## WHAT THE TASK ASKS
Copy the data exactly; pictures stay out of the copy.

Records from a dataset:
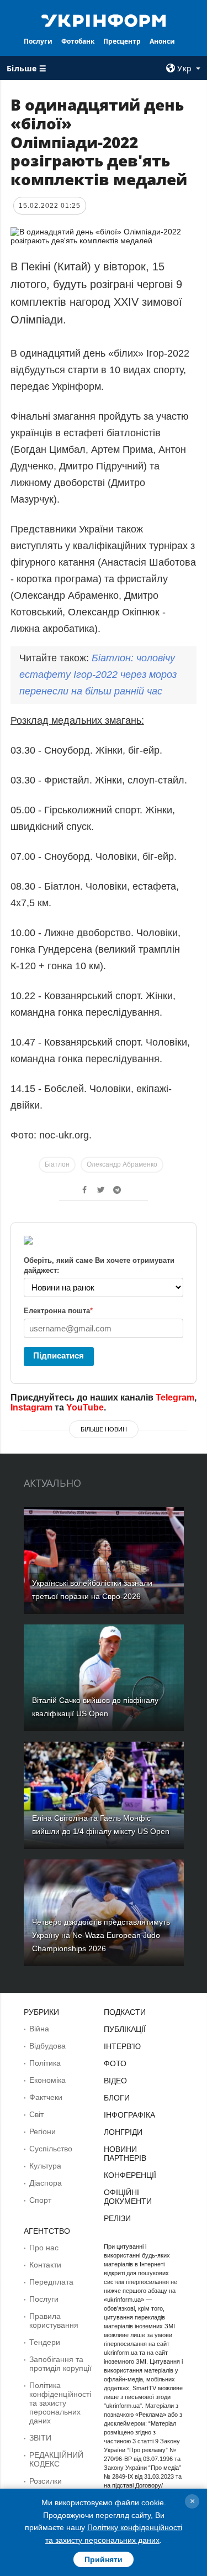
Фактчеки (45, 2097)
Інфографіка (129, 2114)
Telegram (175, 1397)
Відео (115, 2080)
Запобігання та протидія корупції (60, 2364)
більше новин (104, 1429)
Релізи (117, 2218)
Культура (45, 2165)
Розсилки (45, 2480)
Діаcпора (45, 2182)
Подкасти (125, 2012)
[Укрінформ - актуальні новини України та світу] (103, 20)
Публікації (125, 2029)
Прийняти (103, 2559)
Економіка (47, 2080)
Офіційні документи (128, 2197)
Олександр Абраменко (122, 1164)
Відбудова (47, 2045)
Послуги (38, 41)
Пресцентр (122, 41)
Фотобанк (77, 41)
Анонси (162, 41)
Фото (115, 2063)
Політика (45, 2062)
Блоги (117, 2097)
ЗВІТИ (40, 2437)
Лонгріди (123, 2132)
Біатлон (57, 1164)
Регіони (42, 2131)
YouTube (85, 1407)
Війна (39, 2028)
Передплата (51, 2281)
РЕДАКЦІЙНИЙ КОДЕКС (56, 2459)
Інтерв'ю (122, 2046)
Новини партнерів (125, 2153)
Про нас (44, 2247)
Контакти (45, 2264)
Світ (36, 2114)
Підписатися (58, 1355)
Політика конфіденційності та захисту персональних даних (60, 2403)
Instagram (31, 1407)
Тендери (44, 2342)
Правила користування (53, 2320)
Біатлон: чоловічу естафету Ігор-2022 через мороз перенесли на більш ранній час (98, 674)
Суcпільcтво (50, 2148)
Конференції (130, 2175)
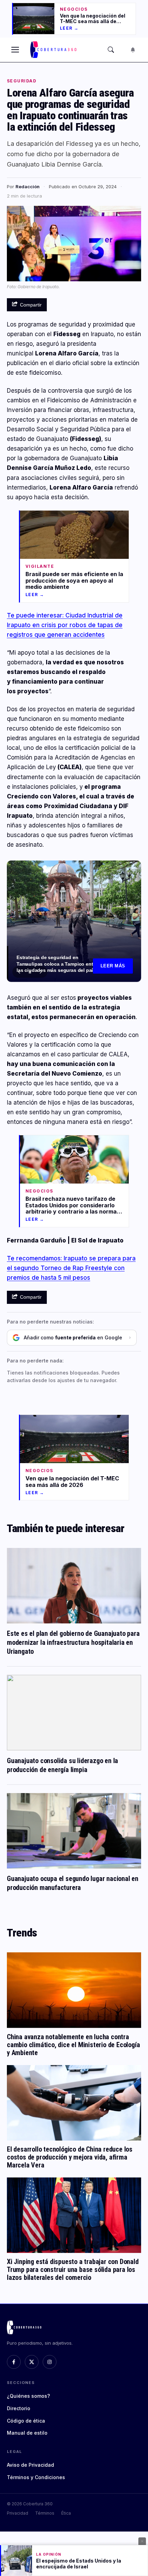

## RESPONSE AREA
Фактчеки (45, 2097)
Інфографіка (129, 2114)
Telegram (175, 1397)
Відео (115, 2080)
Запобігання та протидія корупції (60, 2364)
більше новин (104, 1429)
Релізи (117, 2218)
Культура (45, 2165)
Розсилки (45, 2480)
Діаcпора (45, 2182)
Подкасти (125, 2012)
[Укрінформ - актуальні новини України та світу] (103, 20)
Публікації (125, 2029)
Прийняти (103, 2559)
Економіка (47, 2080)
Офіційні документи (128, 2197)
Олександр Абраменко (122, 1164)
Відбудова (47, 2045)
Послуги (38, 41)
Пресцентр (122, 41)
Фотобанк (77, 41)
Анонси (162, 41)
Фото (115, 2063)
Політика (45, 2062)
Блоги (117, 2097)
ЗВІТИ (40, 2437)
Лонгріди (123, 2132)
Біатлон (57, 1164)
Регіони (42, 2131)
YouTube (85, 1407)
Війна (39, 2028)
Передплата (51, 2281)
РЕДАКЦІЙНИЙ КОДЕКС (56, 2459)
Інтерв'ю (122, 2046)
Новини партнерів (125, 2153)
Про нас (44, 2247)
Контакти (45, 2264)
Світ (36, 2114)
Підписатися (58, 1355)
Політика конфіденційності та захисту персональних даних (60, 2403)
Instagram (31, 1407)
Тендери (44, 2342)
Правила користування (53, 2320)
Біатлон: чоловічу естафету Ігор-2022 через мороз перенесли на більш ранній час (98, 674)
Суcпільcтво (50, 2148)
Конференції (130, 2175)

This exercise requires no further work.